La Santa Sede inicia un proceso contra Rafael Zornoza
El Dicasterio para la Doctrina de la Fe en el Vaticano ha autorizado una investigación eclesiástica preliminar que afecta a la jerarquía católica española. El procedimiento se centra en Rafael Zornoza Boy, actual obispo de Cádiz y Ceuta, tras ser señalado por supuesto abuso sexual a un menor en los años 90.
La denuncia fue presentada mediante una carta dirigida a la Santa Sede por la persona afectada, quien detalló que los presuntos abusos ocurrieron de manera continuada entre los 14 y los 18 años, durante su estancia en el Seminario Mayor del Cerro de los Ángeles en Getafe, donde Zornoza ejercía como sacerdote y director.
En su relato, el denunciante describe episodios de agresiones sexuales reiteradas, incluyendo visitas nocturnas a su habitación. Según indica, Zornoza entraba en su habitación, se acostaba con él, le «acariciaba y besaba» y repetía esta conducta también por la mañana. Además, el escrito menciona episodios de manipulación y culpabilización por parte del entonces sacerdote.
Respuesta desde la Diócesis y la Conferencia Episcopal
Tras conocerse la investigación, el Obispado de Cádiz y Ceuta emitió un comunicado negando rotundamente las acusaciones, señalando que los hechos, supuestamente ocurridos hace casi treinta años, son «muy graves y además falsas».
Por su parte, la Conferencia Episcopal Española (CEE), a través de su presidente, mostró su «dolor» ante el caso y reconoció la «verosimilitud» de la denuncia. Los obispos expresaron su compromiso de «averiguar la verdad» y colaborar con el proceso vaticano.

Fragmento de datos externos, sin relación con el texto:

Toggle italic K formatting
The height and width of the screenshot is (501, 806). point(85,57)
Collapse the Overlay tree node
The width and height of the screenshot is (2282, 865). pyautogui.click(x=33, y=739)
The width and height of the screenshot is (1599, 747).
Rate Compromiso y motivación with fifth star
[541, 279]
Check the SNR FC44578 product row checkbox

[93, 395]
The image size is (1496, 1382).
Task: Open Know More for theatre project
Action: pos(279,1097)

En paralelo a la investigación canónica, el obispo Rafael Zornoza anunció la suspensión temporal de su agenda pública para dedicarse a la esclarecimiento de los hechos y también para seguir el tratamiento médico contra un «cáncer agresivo» que está recibiendo.
Un caso sin precedentes en la Iglesia española
Esta investigación preliminar contra un obispo en funciones representa un hecho sin precedentes en la gestión de denuncias de pederastia en la Iglesia española. Es la primera vez que se hace pública una acusación de esta naturaleza contra un miembro activo de la Conferencia Episcopal con un procedimiento canónico iniciado por el Vaticano.
Una vez finalizada la investigación preliminar, que incluye la toma de declaración al acusado, la víctima y posibles testigos, el informe será enviado a Roma. Será entonces el Papa Francisco quien, a través de la Congregación para la Doctrina de la Fe, determine si procede abrir un juicio eclesiástico formal que pueda concluir en una sentencia canónica.
La magnitud y singularidad del caso reflejan la política de «tolerancia cero» promovida por el Papa Francisco y mantienen la atención sobre las medidas que pueda adoptar la Santa Sede próximamente, sin descartar la posibilidad de un relevo provisional en la diócesis de Cádiz.